『ナイキ ウインドランナー』の軌跡。
続いてここからは、『ナイキ ウインドランナー』がこれまで歩んできた軌跡について解説。『ナイキ ウインドランナー』の誕生について語るには、同アイテムが誕生した1970年代後半より少し前、1970年代初頭のジョギングブームについて触れなければならない。[NIKE]の創業者であるビル・バウワーマンが先駆けとなり、ナイキ フットウェアも後押しした、このジョギングブームはたちまち全米を席巻。しかし、当時の社会に機能的なランニングアパレルは存在しなかったのである。
1975年、ジョギングブームは更に勢いを増し、ランナーが成績を伸ばそうとする中、快適性に欠け、動きにくい洋服は彼らのトレーニングを邪魔するものとなっていた。
そこで[NIKE]はランナーのためにトレーニング用アパレルを展開することを決定する。大きな人気を博したワッフルトレーナーと同様、ランナーの成功を支え、業界を一新させることを目論んだのである。
1978年、目標達成のため、[NIKE]は社内にアパレル部門を立ち上げ、ランナーが晴れの日も雨の日も練習しやすく、自然な動きの邪魔にならないアパレルコレクションのデザインを開始する。
チームは小さいながらも総合的なアパレルラインを開発。当時の[NIKE]のシューズに合わせたカラーリングのランニングショーツ、タンクトップ、パンツ、そして間もなくしてナイキ ウインドランナーと呼ばれることとなるジャケットも製作された。
1979年、[NIKE]の役員の意見を元に、ナイキデザインの持ち味である最高の機能性と美しさの基準を満たすものになるよう、オリジナルのナイキ ウインドランナーのスケッチに改良が加えられた。
アスリート達はこうして誕生したジャケットの試作品でトレーニングを行い、その感想を元にさらなる微調整が重ねられた。
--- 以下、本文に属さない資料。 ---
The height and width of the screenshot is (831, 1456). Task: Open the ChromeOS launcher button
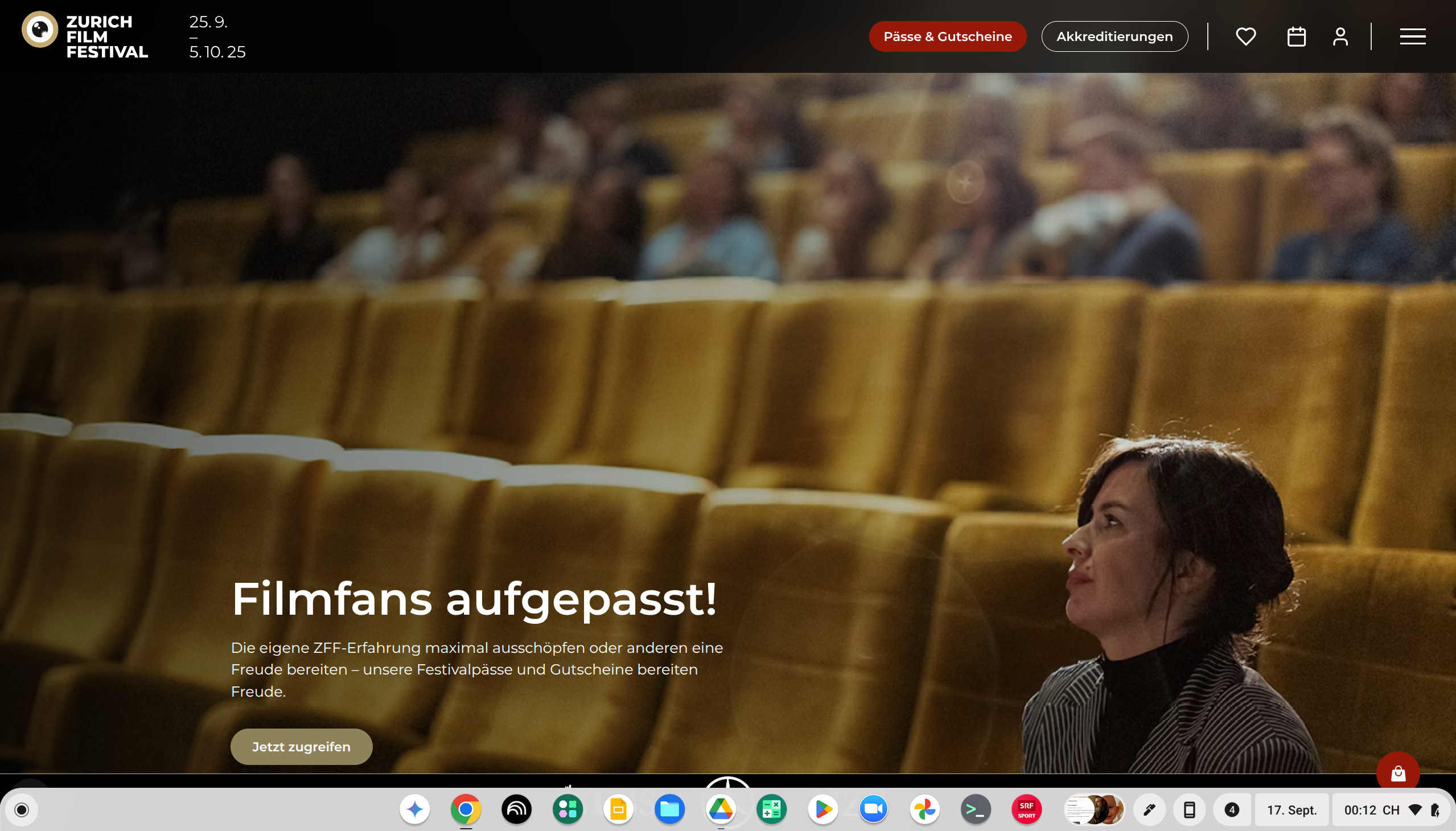tap(22, 810)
なお、今日でも[NIKE]のフットウェアとアパレルにはかつてと同様、厳しい機能テストが課されている。
1980年、ナイキ ウインドランナーがアメリカオリンピック陸上予選で初めて大きな大会に登場することとなる。この試合はオレゴン州ユージーンのヘイワードフィールドで行われた。
前述した大会への登場もあり、ナイキ ウインドランナーの進化と人気はさらに加速。素材も進化して様々な天候にも適応できるようになり、エリートランナー、一般ランナー、双方にとって必須のジャケットとなっていく。